Ya sabemos que follar solo a lo misionero aburre. En el intento de echarle al sexo perejil podríamos llenar una enciclopedia de muchos volúmenes. Cada cual tiene su fantasía, y muchos una amplia panoplia. Desde los que les pone hacerlo en ascensores, probadores o churrerías, hasta los que les va vestirse de lagarterana u hombre rana, hay gente para todo. Y quedan los que no entran en ninguna categoría, al menos inventada todavía, como el caso que hoy nos ocupa.
A finales de enero un joven se presentó en un hospital de Toulouse quejándose de un fuerte dolor de espalda. Tras la exploración pertinente, el equipo médico descubrió que las molestias provenían de un obús de 17 centímetros que el tipo tenía alojado en el recto. El proyectil era una auténtica pieza de museo, un obús alemán de la primera guerra mundial. Cómo acabó la bala en el culo de este inquieto joven es un dato que todavía se desconoce. El caso es que la operación de extracción, además del equipo de anestesia, de cirugía y enfermería, contó con la intervención especial del cuerpo de bomberos y de los artificieros de la policía, por si al obús le daba por explotar en el momento más inoportuno. Afortunadamente, el joven salvó el culo, pero le caerá un buen paquete por andar jugando con munición de guerra.

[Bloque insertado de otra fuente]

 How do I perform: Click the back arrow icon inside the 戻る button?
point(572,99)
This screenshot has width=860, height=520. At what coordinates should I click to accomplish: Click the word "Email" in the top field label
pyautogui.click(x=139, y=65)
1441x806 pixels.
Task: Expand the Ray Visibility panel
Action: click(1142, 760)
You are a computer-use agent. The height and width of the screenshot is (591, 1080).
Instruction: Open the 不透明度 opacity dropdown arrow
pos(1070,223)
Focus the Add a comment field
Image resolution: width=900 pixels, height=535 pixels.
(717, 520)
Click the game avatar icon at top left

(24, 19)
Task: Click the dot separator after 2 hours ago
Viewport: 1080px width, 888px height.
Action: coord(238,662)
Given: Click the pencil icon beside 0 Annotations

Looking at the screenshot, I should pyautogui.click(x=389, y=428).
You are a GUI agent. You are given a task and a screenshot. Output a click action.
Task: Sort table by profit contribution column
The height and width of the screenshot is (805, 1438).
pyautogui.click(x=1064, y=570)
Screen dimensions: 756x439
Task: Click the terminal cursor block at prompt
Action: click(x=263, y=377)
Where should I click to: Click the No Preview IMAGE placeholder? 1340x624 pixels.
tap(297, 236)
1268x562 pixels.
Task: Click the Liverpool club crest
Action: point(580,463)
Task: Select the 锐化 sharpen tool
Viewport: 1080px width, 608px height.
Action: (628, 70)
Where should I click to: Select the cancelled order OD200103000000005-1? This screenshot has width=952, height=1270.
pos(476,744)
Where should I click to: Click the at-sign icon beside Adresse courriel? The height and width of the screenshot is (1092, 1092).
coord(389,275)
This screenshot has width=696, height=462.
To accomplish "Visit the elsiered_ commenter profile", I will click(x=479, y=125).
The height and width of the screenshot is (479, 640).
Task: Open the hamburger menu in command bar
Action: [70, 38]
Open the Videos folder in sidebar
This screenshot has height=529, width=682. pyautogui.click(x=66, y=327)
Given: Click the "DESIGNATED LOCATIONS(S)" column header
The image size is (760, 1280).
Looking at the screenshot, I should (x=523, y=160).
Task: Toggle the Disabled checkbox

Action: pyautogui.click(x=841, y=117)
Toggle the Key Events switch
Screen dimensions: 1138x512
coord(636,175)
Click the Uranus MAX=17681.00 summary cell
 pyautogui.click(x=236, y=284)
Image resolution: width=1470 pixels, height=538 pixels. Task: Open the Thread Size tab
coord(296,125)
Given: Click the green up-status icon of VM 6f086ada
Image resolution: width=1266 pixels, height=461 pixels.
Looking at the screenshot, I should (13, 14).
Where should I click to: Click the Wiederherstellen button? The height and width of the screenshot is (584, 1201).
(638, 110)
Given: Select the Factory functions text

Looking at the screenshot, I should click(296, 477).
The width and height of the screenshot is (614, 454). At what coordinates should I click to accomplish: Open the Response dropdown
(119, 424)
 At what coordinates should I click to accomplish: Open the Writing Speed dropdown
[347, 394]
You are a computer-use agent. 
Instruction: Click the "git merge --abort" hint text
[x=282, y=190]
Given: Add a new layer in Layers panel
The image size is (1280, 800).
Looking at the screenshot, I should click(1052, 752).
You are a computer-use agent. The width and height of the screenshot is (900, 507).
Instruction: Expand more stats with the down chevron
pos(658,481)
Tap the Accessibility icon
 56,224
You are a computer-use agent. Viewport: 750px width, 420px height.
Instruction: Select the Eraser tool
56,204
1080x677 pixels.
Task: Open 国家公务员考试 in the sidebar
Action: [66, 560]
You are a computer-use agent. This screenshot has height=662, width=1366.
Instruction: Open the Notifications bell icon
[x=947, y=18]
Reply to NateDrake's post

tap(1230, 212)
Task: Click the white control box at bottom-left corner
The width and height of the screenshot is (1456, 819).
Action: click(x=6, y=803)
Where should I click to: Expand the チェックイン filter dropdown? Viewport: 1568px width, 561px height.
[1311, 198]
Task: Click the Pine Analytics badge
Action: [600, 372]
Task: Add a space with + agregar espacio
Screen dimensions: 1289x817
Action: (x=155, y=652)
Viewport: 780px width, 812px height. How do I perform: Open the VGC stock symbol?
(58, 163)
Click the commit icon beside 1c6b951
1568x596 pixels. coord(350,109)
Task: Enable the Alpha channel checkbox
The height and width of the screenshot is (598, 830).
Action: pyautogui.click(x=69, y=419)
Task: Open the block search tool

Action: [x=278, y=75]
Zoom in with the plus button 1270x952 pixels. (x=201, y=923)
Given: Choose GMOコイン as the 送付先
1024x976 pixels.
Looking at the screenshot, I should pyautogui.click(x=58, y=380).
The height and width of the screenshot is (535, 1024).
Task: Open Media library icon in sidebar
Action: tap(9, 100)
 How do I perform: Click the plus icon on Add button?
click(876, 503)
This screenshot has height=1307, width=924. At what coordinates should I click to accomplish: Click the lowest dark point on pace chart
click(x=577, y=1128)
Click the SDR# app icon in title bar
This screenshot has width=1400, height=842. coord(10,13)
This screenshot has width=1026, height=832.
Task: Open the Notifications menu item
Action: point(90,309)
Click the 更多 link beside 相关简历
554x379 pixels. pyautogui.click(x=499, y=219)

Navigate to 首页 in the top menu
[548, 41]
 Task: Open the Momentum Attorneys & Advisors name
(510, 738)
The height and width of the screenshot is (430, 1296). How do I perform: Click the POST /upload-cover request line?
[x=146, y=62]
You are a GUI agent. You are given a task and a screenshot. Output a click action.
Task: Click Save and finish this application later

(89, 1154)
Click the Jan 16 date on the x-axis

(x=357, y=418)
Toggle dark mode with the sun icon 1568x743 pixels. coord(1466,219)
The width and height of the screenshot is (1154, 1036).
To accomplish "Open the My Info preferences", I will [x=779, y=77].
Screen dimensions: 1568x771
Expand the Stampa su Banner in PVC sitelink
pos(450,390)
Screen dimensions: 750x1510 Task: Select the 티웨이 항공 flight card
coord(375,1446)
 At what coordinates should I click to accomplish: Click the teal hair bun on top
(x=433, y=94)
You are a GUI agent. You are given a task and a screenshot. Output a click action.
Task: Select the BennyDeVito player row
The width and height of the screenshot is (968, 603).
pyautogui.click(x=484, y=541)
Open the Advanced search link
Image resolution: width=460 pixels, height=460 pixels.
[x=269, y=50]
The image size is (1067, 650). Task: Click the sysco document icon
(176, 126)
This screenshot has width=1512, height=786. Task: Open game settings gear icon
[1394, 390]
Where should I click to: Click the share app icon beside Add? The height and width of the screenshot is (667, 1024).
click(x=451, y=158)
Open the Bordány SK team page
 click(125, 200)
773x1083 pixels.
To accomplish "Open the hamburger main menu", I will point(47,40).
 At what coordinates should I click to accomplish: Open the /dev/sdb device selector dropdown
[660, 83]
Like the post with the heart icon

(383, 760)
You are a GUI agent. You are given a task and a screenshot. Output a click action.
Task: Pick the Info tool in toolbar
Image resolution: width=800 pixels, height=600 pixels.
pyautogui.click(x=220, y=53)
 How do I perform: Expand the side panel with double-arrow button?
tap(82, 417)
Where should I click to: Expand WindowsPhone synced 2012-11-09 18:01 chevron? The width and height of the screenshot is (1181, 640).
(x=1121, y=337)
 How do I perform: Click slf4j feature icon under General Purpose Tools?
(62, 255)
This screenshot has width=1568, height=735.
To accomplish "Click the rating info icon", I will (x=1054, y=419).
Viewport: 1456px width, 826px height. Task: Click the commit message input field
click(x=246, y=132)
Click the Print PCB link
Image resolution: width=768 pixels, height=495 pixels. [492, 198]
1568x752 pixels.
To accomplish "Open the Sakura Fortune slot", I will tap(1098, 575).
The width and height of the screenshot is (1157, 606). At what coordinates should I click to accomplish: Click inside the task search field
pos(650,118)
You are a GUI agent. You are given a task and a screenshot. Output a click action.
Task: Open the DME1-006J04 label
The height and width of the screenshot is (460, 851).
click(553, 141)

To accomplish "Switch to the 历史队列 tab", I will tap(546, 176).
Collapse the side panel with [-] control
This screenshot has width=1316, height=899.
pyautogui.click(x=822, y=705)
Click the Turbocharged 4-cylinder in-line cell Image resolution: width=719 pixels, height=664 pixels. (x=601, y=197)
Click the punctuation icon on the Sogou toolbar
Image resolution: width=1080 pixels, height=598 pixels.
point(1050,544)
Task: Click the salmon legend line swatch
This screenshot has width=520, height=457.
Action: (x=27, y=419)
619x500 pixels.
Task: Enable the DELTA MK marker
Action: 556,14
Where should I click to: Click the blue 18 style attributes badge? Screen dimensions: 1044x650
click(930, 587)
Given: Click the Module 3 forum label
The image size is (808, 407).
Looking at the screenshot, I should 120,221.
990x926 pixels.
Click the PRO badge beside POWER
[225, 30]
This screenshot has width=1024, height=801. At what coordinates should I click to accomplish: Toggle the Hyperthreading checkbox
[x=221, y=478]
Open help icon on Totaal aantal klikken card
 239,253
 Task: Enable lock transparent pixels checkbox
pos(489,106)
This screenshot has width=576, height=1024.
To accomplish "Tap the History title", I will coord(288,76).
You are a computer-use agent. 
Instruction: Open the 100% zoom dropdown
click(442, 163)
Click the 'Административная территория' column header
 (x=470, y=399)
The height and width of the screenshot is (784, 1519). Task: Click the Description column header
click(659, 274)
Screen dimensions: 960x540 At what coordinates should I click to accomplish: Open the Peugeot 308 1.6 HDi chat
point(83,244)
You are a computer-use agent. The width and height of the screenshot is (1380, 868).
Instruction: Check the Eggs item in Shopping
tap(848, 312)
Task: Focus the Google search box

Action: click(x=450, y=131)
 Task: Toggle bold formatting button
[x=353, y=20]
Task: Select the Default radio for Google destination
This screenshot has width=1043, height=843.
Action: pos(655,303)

No se sabe qué animó al fogoso francés a meterse un obús como si fuera un supositorio. Por especular, parece que le ponen cachondo las hazañas bélicas. Quizás quería revivir en carne propia la guerra de las trincheras, quizás quería sentir la carnicería de Verdún. Puede ser un extraño caso de amour fou. Le recomendamos que en próximos experimentos utilice objetos con menos tendencia a explotar, tal que plátanos o pepinos. Y que no excluya la posibilidad de buscar algo de calor humano.